Seperti Sisifus yang terus mendorong batu karang tanpa henti, MU juga mengalami rentetan kekalahan yang menyakitkan. Pada musim 2023/2024 Manchester United mengalami kekalahan 14 kali dalam perjalanannya mengarungi satu musim Premier League. Itu merupakan jumlah kekalahan terbanyak dalam sejarahnya di ajang tersebut. Kekalahan demi kekalahan, blunder pemain, dan taktik pelatih yang salah membuat MU terperosok, mirip dengan batu yang selalu bergulir kembali ke lembah.
Namun, ada pelajaran yang bisa kita petik dari kisah Sisifus. Albert Camus, dalam esainya tentang mitos Sisifus, mengajarkan kita untuk menerima kenyataan dan absurditas kehidupan. Seperti Sisifus yang menemukan kebahagiaan dalam usahanya yang tampak sia-sia, MU dan para penggemarnya pun harus menerima kenyataan pahit ini dengan kepala tegak. Tidak mencari pembenaran atas kegagalan, tetapi menerima bahwa kegagalan adalah bagian dari perjalanan menuju sukses.
Dalam sepak bola modern, performa klub yang naik turun adalah hal yang lumrah. Taktik yang berubah, pemain yang datang dan pergi, serta dinamika internal dan eksternal, semuanya mempengaruhi hasil akhir. Pada masa kejayaannya, MU di bawah asuhan Ferguson juga mengalami perubahan taktik, dari formasi 4-4-2/4-4-1-1 menjadi 4-3-3, yang awalnya tidak berjalan mulus namun akhirnya berhasil setelah beberapa tahun.

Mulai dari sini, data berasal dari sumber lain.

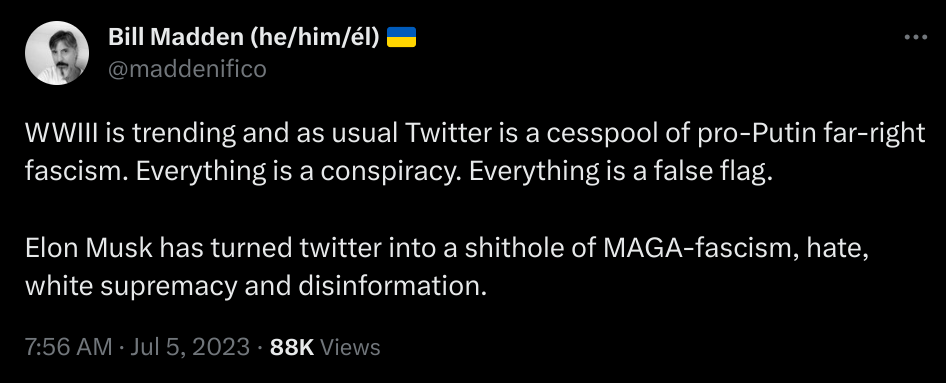Click the Jul 5, 2023 date
This screenshot has height=383, width=946.
point(188,347)
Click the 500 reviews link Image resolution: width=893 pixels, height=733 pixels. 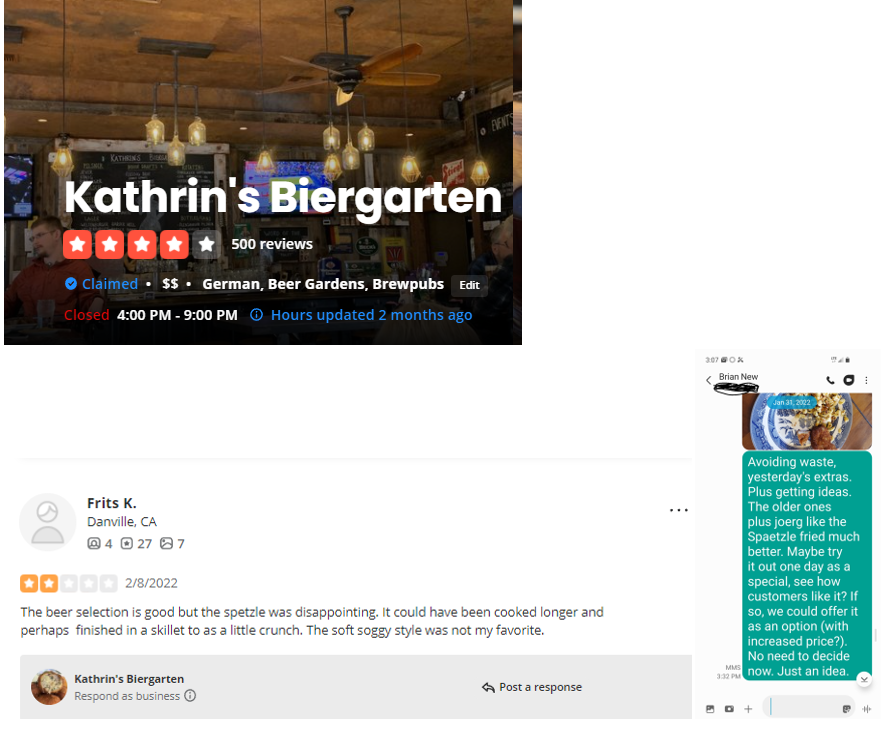(x=272, y=244)
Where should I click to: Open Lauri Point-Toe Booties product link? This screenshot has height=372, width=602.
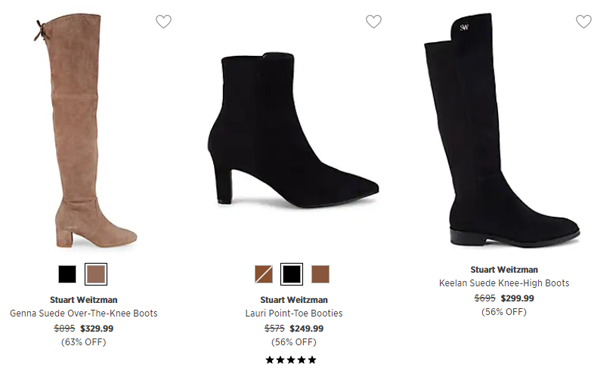click(x=294, y=313)
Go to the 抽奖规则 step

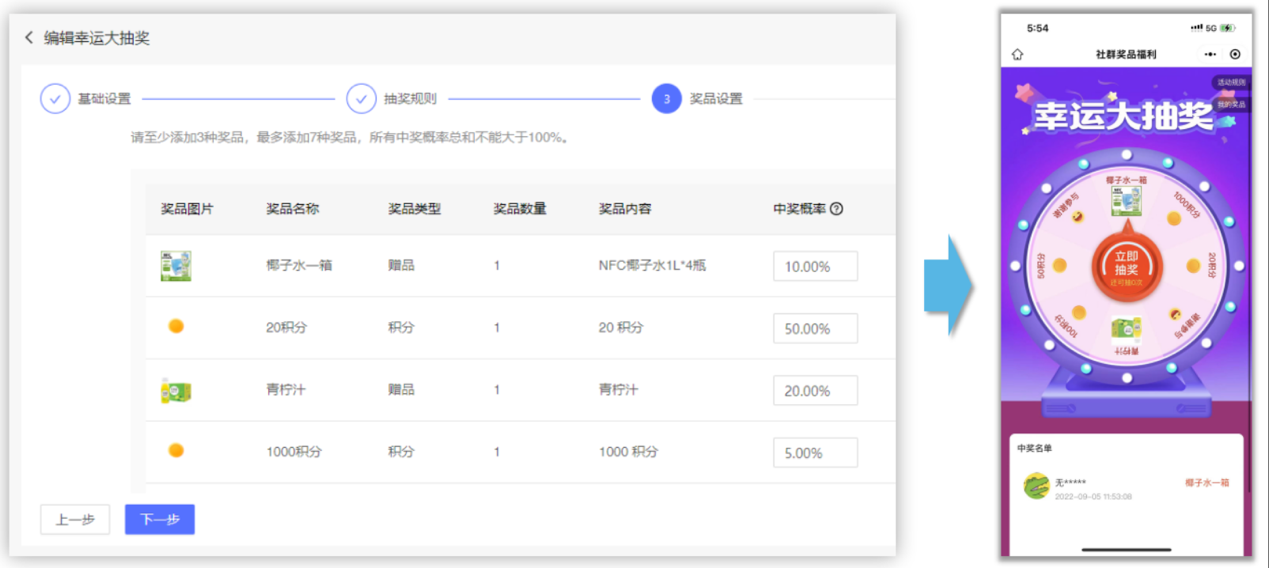[x=361, y=99]
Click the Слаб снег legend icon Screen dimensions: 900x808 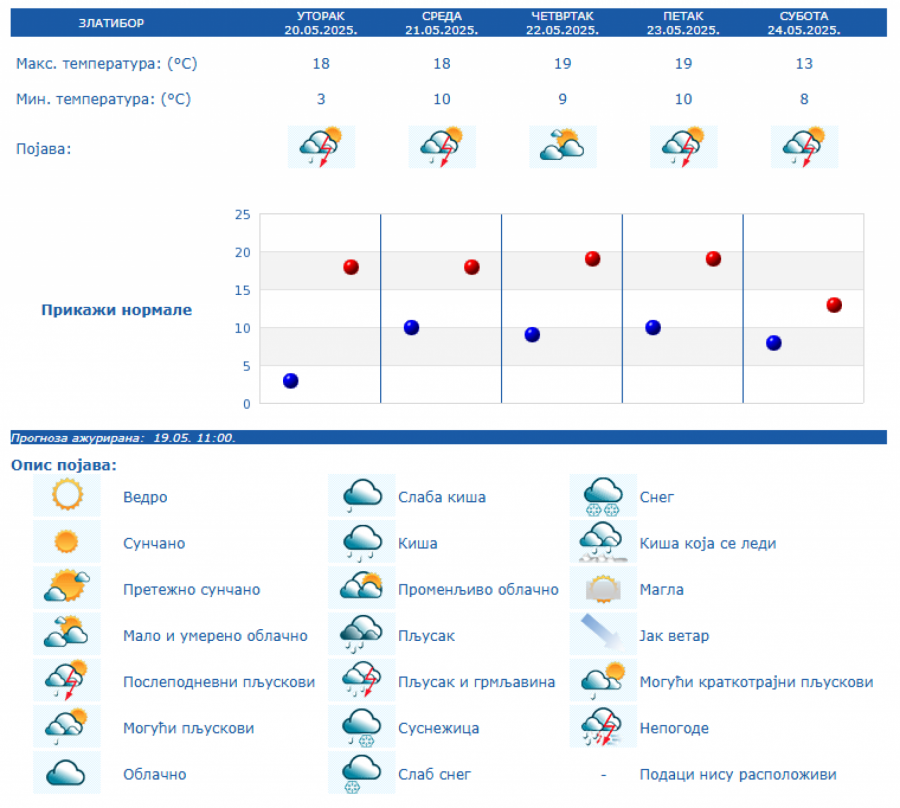coord(362,773)
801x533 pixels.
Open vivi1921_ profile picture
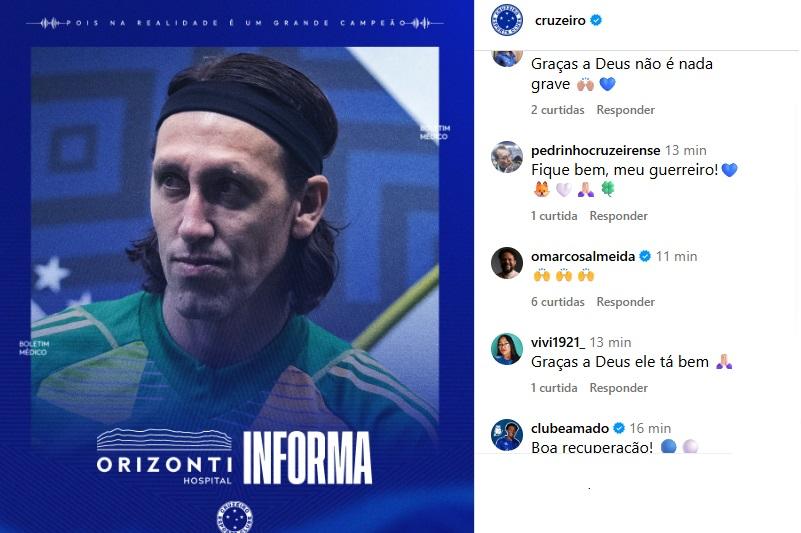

MU juga harus bisa memaknai periode sulit ini sebagai bagian dari proses panjang yang penuh perjuangan. Bukan sebagai suatu kesia-siaan, tetapi sebagai bagian dari usaha untuk meraih kembali kejayaan. Menerima kenyataan tanpa mencari pembenaran, berjuang tanpa henti, dan menemukan makna dalam setiap langkah yang diambil, itulah pelajaran yang bisa kita ambil dari kisah Sisifus.

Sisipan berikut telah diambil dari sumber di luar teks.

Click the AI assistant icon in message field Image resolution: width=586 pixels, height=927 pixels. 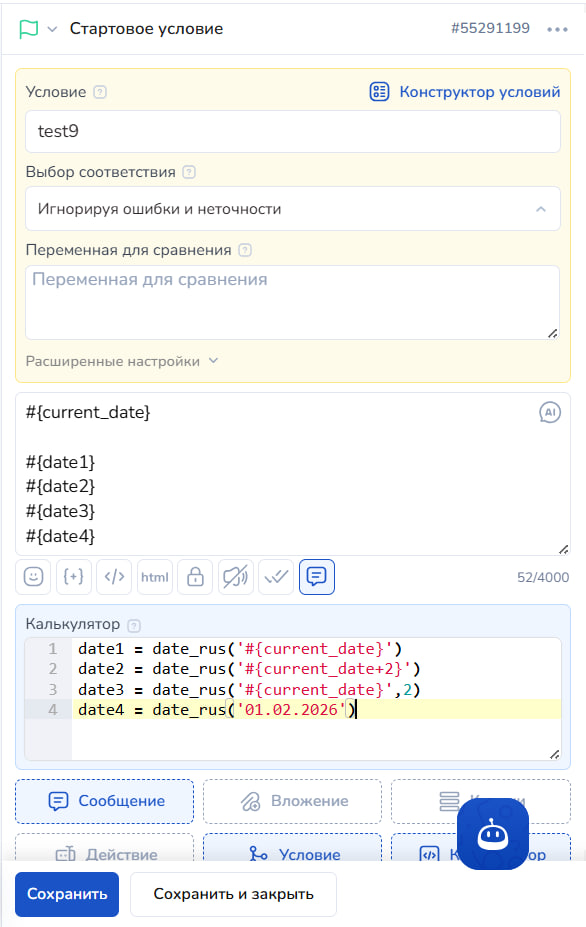(x=550, y=413)
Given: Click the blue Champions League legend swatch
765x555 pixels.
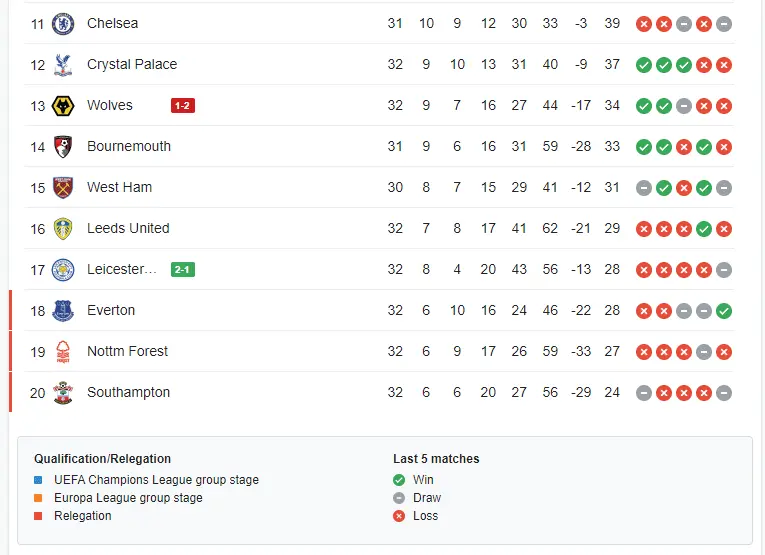Looking at the screenshot, I should [x=38, y=480].
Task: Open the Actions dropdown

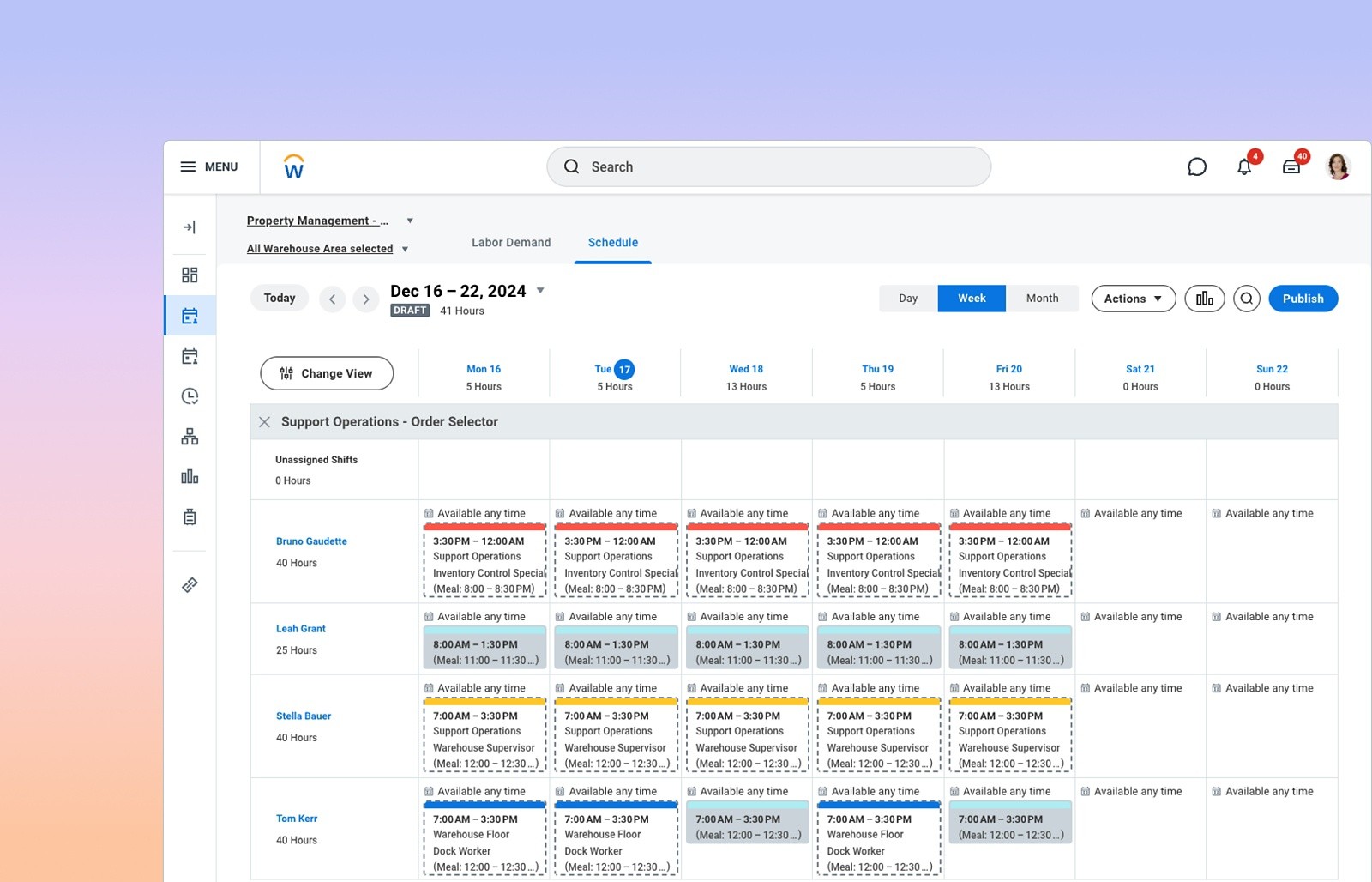Action: (x=1133, y=299)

Sisifus, dengan batu takdirnya yang terus bergulir kembali, mengajarkan kita untuk terus berjuang meski hasilnya tampak sia-sia. MU, dengan segala drama dan kekalahannya, harus menerima kenyataan ini sebagai bagian dari perjalanan panjang menuju puncak kejayaan. Hanya dengan menerima kenyataan dan terus berjuang, kita bisa menemukan makna sejati dari setiap langkah yang kita ambil.